Pick out each line with the word "KİMYASALLARI" from the material that follows.

> _The records_:
--------------------------------

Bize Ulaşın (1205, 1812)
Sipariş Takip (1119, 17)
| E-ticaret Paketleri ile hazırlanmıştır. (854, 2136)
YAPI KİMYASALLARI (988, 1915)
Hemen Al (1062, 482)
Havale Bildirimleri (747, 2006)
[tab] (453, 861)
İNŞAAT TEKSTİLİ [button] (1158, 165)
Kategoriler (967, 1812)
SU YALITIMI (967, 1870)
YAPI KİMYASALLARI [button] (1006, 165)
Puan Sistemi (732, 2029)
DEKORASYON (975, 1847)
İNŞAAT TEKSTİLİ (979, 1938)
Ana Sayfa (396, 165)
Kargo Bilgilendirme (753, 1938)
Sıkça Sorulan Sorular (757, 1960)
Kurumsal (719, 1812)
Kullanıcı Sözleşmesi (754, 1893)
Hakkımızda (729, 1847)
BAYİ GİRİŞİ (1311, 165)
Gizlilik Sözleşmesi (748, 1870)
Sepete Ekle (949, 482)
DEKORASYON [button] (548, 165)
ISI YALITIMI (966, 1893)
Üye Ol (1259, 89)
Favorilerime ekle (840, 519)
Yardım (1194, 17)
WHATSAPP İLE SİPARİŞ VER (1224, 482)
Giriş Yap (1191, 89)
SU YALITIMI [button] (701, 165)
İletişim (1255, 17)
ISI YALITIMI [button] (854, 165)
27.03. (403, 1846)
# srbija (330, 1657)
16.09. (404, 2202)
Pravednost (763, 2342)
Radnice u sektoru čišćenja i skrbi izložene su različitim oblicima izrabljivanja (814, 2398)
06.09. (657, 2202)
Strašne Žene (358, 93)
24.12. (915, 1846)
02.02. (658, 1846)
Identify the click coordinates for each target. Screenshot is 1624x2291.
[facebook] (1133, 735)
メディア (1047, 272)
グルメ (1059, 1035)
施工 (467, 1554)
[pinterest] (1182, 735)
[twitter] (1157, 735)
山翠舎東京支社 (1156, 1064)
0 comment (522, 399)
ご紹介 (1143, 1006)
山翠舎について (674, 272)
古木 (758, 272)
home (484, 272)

--------------------------------

> _The answer_:
YAPI KİMYASALLARI (988, 1915)
YAPI KİMYASALLARI [button] (1006, 165)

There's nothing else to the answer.